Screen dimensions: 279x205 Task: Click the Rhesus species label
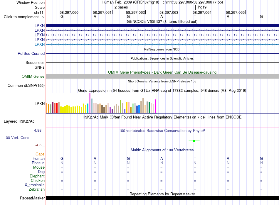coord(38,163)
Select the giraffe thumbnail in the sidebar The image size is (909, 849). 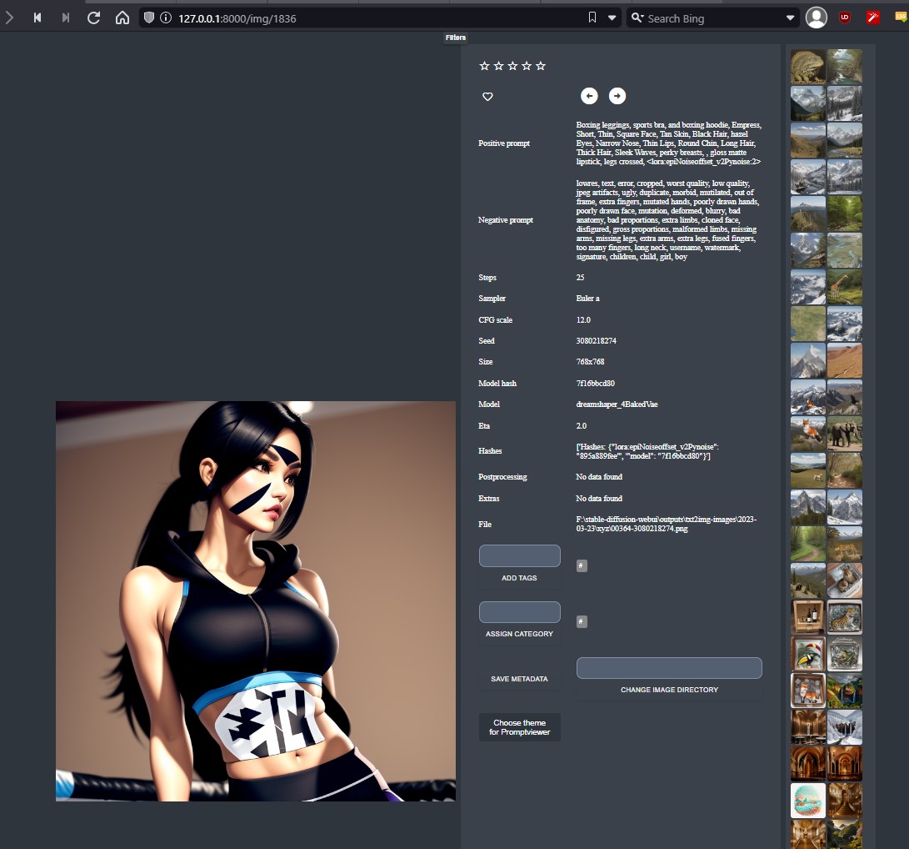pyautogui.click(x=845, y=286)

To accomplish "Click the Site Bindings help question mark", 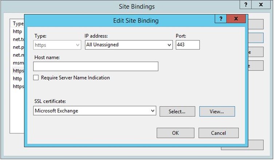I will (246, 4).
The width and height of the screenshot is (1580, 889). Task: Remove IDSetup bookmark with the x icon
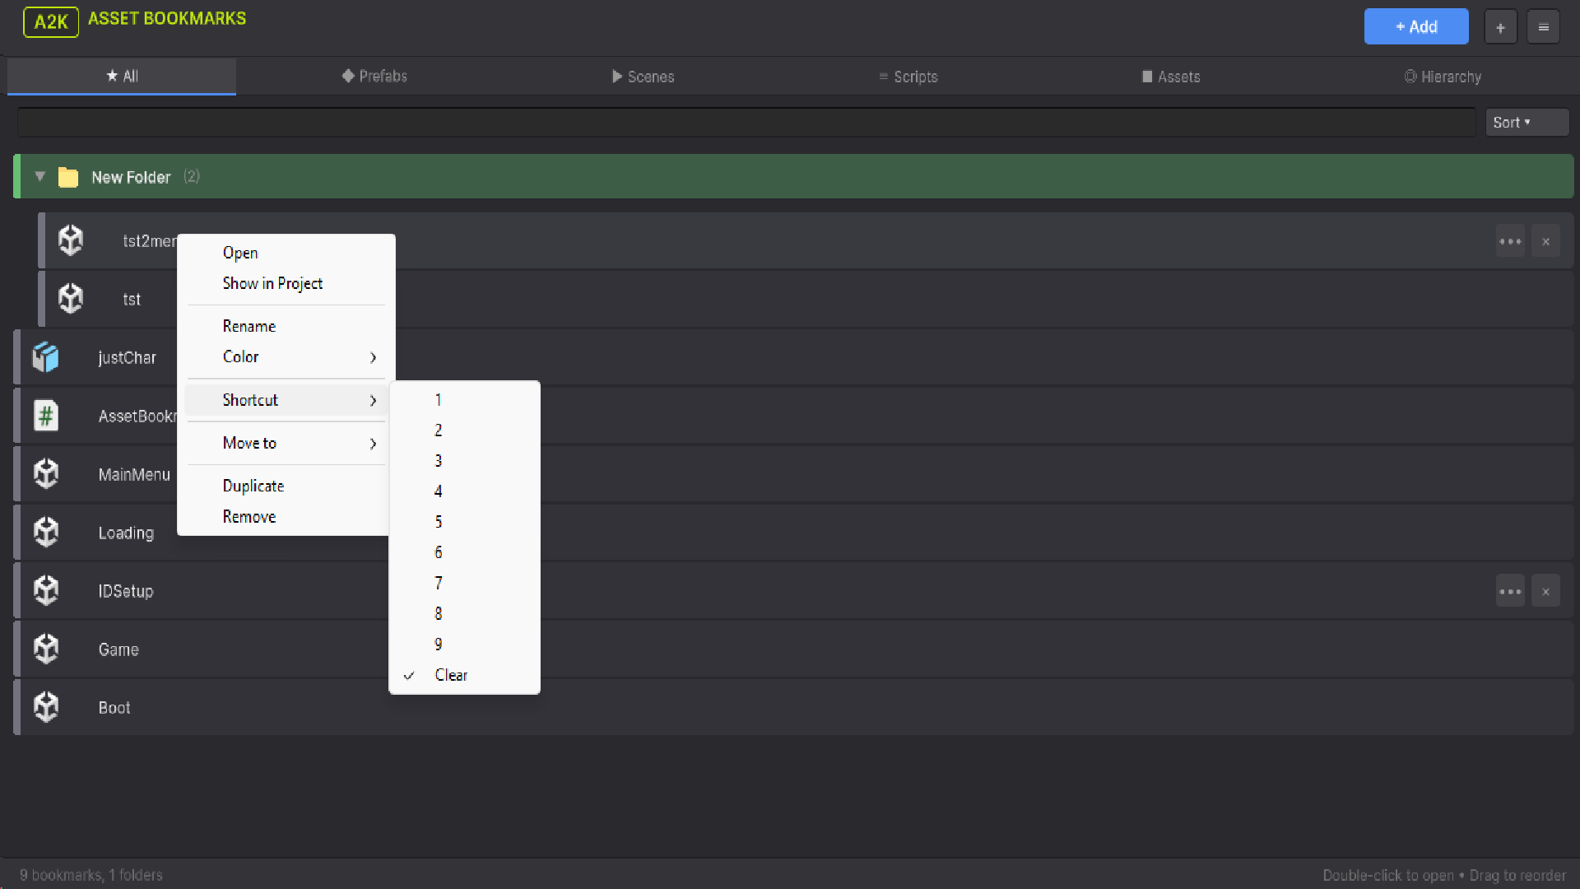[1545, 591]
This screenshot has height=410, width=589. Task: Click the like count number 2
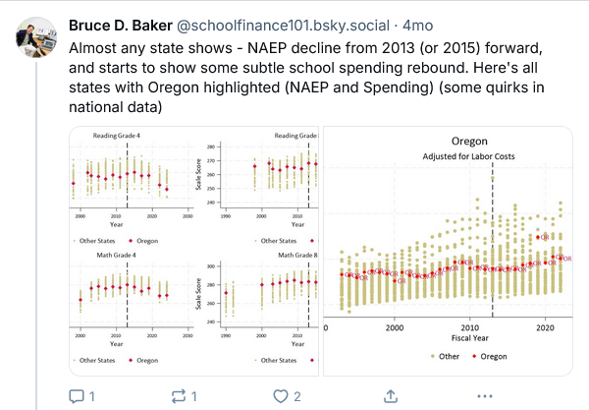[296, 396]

--

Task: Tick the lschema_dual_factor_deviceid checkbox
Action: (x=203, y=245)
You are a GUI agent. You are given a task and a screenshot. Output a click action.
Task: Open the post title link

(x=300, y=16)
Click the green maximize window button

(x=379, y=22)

--

▶ **Your instructions**
Please reproduce the data from the line with "You are a GUI" up to and including the line with "(x=379, y=22)".

▶ **The output**
You are a GUI agent. You are given a task and a screenshot. Output a click action.
Task: Open the post title link

(x=300, y=16)
Click the green maximize window button

(x=379, y=22)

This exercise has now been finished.